La mostra si snoda fra «possibili rimandi» e relazioni apparenti; «così ci sembra», scrive il curatore,
in un rapporto fra cibo e sessualità, corpo e indumenti, travestimenti e identità sessuale. Mescolando
contingente e futuro, apparente e realtà. Das Paar della Oppenheim del 1956 (due polacchine che si
uniscono per la punta) viene così accostata a Le modéle rouge di René Magritte del 1947 (due
scarpe che terminano con altrettanti piedi) a T42 di Mona Hatoum del 1999 (due tazze da tè unite
assieme) o a Schuhspanner für Das Paar di Daniel Spoerri del 1958 (due tendiscarpe uniti per la
punta). In un’altra sezione troviamo la fotografia Les galets (i ciottoli) di Man Ray del 1933 accanto a
Steinfrau (donna di pietra) della Oppenheim dipinta nel 1938.
Poi le usuali fotografie scattate da Man Ray negli anni Trenta alla modella Oppenheim, nuda e
andrògina, magari sdraiata e vista dal basso a gambe aperte. Scandalosa, sì, ma non così tanto, dato
che da decenni circolavano immagini e filmati di sesso esplicito fra gli artisti e non solo.
Nel 1932 Meret Oppenheim si trasferisce giovanissima a Parigi e qui crea i suoi capolavori: Déjeuner
en fourrure viene realizzata quando ha soli ventitré anni. «Un momento di gloria epocale», scrive
Bice Curiger in catalogo, che si interrompe con l’avvento della guerra e il suo ritorno a Basilea dove
trova «l’invidia degli artisti locali e il sospetto dei puritani». Fino al riconoscimento pubblico con la
consegna del Premio d’arte della Città di Basilea nel 1975. Qui, durante il suo discorso, affronta il
tema dell’androginìa dicendo: «Come il poeta, l’artista, il genio deve richiamare lo spirituale
femminile che ha in sé per poter creare l’opera, così le poetesse, le artiste e le intellettuali devono
coinvolgere nella creazione dell’opera lo spirituale maschile che è in loro. Le donne sono quindi
muse, che vengono baciate dal genio così come l’uomo, il genio, è baciato dalle muse».

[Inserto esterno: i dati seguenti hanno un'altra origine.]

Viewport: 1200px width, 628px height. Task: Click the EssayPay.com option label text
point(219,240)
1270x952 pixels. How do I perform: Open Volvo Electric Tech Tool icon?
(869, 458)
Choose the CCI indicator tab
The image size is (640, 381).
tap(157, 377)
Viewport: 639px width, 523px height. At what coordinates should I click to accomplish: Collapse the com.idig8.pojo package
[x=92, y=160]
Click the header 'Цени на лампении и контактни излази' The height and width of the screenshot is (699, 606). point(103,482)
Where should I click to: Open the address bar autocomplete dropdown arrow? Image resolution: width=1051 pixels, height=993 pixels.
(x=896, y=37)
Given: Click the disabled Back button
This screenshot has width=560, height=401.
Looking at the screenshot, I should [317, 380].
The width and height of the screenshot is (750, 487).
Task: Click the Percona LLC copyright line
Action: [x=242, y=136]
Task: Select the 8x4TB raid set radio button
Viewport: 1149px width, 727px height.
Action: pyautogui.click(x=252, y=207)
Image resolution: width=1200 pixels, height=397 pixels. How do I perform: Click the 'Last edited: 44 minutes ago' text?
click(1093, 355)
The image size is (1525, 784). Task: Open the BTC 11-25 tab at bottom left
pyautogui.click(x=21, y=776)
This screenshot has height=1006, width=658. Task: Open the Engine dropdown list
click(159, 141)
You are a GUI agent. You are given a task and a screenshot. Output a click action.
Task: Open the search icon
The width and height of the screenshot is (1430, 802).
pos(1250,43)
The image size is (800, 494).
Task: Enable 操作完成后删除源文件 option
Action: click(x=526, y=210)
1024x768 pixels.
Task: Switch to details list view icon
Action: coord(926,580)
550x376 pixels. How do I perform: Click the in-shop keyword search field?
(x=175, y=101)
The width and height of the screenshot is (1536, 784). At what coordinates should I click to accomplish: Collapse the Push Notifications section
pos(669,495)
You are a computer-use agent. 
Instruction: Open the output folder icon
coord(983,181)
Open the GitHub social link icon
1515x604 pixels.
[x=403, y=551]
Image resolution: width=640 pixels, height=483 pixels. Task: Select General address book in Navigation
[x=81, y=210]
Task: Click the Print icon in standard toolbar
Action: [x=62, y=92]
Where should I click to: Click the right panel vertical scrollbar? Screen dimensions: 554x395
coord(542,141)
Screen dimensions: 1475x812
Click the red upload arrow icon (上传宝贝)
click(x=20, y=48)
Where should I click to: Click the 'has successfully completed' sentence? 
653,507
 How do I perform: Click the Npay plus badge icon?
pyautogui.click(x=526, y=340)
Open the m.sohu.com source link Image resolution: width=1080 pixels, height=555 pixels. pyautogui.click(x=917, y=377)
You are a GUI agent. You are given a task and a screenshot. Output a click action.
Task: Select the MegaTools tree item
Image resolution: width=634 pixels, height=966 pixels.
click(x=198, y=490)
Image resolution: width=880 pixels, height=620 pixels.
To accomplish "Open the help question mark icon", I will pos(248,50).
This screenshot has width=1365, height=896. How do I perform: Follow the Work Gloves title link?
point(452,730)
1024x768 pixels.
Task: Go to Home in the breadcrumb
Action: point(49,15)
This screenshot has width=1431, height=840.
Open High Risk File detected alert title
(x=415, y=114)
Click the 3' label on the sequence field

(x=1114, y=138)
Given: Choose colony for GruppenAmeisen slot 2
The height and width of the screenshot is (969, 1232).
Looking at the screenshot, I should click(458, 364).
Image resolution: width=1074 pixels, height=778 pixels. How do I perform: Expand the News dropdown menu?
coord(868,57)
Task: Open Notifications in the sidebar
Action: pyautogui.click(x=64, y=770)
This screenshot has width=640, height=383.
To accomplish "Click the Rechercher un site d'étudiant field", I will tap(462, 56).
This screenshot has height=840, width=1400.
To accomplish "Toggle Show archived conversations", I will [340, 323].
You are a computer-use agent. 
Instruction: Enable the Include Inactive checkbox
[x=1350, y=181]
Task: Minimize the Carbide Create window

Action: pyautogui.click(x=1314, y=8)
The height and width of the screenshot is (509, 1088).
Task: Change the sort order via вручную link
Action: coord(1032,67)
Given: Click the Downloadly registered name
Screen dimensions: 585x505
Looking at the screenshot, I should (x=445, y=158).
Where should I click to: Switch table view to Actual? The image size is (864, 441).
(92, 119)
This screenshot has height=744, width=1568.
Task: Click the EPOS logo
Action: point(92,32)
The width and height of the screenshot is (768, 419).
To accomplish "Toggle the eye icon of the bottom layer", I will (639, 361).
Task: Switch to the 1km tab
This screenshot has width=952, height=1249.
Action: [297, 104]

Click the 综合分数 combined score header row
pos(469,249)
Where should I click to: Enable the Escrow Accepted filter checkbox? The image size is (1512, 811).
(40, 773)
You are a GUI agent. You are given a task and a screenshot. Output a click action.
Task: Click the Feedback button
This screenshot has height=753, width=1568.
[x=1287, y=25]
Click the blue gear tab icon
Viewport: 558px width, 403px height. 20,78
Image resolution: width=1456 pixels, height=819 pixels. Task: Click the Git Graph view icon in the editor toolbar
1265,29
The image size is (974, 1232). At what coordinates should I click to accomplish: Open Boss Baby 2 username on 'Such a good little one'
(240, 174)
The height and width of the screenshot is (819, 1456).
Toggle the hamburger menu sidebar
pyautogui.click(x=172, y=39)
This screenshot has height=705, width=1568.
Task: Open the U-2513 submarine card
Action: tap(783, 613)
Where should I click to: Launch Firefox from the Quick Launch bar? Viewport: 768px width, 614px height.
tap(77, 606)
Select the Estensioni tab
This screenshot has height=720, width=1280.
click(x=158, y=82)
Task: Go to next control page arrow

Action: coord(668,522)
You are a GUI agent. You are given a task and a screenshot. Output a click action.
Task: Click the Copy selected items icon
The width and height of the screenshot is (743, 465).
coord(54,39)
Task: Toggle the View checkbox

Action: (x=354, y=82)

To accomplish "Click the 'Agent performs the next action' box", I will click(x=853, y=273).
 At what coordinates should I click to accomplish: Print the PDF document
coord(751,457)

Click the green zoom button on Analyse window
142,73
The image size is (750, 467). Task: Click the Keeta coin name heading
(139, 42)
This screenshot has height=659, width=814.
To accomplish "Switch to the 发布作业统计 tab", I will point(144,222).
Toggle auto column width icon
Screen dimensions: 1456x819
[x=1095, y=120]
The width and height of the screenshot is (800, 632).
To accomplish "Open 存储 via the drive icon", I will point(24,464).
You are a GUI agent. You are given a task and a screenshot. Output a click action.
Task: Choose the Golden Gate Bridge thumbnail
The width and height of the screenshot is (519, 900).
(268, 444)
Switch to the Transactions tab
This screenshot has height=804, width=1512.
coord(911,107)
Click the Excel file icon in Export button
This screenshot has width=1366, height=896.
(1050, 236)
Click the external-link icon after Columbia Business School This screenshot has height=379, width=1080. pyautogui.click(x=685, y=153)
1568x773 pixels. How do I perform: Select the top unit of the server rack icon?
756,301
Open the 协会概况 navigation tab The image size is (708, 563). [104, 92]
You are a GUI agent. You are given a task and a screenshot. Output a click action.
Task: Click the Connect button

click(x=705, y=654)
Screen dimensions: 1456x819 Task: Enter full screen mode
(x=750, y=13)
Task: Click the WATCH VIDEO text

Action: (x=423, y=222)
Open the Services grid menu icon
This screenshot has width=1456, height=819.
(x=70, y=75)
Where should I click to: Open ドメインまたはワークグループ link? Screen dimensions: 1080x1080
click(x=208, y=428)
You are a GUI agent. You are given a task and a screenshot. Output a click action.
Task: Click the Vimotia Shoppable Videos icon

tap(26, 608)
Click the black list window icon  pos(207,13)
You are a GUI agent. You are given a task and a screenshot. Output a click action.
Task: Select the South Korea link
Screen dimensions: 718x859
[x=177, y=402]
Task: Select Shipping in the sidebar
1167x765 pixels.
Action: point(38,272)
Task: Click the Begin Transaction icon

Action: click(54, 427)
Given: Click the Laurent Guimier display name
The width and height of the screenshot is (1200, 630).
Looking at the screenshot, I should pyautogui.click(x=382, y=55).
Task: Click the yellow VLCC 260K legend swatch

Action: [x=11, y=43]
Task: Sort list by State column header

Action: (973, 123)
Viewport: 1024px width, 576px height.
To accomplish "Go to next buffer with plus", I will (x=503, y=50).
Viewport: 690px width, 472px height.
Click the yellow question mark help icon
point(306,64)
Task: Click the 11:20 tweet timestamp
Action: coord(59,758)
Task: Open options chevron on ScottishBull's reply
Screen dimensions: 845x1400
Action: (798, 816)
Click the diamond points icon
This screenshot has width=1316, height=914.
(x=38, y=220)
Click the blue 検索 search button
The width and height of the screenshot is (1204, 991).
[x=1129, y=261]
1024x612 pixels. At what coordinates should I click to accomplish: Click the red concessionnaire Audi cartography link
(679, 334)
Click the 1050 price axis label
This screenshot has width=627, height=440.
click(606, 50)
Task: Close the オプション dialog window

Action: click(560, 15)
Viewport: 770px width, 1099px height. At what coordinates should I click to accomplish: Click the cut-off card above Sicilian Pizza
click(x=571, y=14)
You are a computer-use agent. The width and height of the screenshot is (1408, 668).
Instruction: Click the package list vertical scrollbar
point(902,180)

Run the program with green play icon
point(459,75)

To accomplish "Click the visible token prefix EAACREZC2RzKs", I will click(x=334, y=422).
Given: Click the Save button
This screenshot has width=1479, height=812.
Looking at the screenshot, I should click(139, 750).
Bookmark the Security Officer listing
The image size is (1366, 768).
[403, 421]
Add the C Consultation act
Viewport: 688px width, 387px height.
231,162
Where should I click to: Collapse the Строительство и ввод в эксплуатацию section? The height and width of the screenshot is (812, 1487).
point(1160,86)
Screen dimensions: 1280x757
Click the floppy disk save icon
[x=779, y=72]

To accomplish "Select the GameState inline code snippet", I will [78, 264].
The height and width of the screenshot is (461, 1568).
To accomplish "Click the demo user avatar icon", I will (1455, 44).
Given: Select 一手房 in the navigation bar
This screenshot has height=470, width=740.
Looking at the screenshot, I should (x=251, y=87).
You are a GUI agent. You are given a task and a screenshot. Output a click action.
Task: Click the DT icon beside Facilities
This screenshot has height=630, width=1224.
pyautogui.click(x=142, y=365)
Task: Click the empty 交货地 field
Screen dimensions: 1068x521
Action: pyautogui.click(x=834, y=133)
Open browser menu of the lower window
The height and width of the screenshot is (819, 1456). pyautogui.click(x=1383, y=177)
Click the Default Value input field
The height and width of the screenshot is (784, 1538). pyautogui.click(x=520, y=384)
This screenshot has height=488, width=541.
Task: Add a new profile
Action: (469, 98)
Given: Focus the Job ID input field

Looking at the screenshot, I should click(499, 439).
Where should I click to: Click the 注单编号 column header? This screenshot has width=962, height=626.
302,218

La Oppenheim, musa e infine sciamana – come si definisce nell’autoritratto con tatuaggio del 1980 –
apre le porte all’arte del periodo successivo. Soprattutto alla body art per via di quel famoso
happening realizzato nel 1959 a Berna, La festa di primavera: un banchetto con sei invitati che si
cibano utilizzando solo la bocca, e senza l’aiuto delle mani, direttamente dal corpo nudo di una
ragazza sdraiata. Poi la Curiger indica come personaggi affini Robert Gober – presente in mostra con
una scarpa rossa di cera colorata – per il suo surrealismo interiore, e Félix González-Torres, con la
sua intimità e il senso di «scintillante re-incantamento».
Esposizione comunque da vedere, dopo un pellegrinaggio a Carona dove a Casa Costanza, la villa di
famiglia, era solita passare le vacanze durante l’adolescenza e lunghi periodi estivi negli ultimi anni.
La nipote Lisa Wenger sostiene che per Meret Parigi era la città che l’ha vista nascere come artista,
Basilea quella della formazione, Berna il luogo dove ha vissuto con il marito Wolfgang La Roche e
Carona il suo centro «emozionale», dove gli amici venivano a trovarla per star bene e «dormire come
un bebè». È sepolta proprio qui, nel locale cimitero.